* [WHAT YOU ARE ASKED TO DO]: Write out the data from the line with "Click Finish to" to the line with "pos(158,24)" as a numbered list, leaving out any blank lines.

───── GIVEN INFORMATION ─────

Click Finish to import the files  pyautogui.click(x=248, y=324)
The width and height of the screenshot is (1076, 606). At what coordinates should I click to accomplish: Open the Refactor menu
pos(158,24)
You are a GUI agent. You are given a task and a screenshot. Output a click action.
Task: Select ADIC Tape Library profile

─────
───── GIVEN INFORMATION ─────

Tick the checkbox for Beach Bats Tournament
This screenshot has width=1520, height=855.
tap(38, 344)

─────

* [TASK SOLUTION]:
1. Click Finish to import the files  pyautogui.click(x=248, y=324)
2. The width and height of the screenshot is (1076, 606). At what coordinates should I click to accomplish: Open the Refactor menu
3. pos(158,24)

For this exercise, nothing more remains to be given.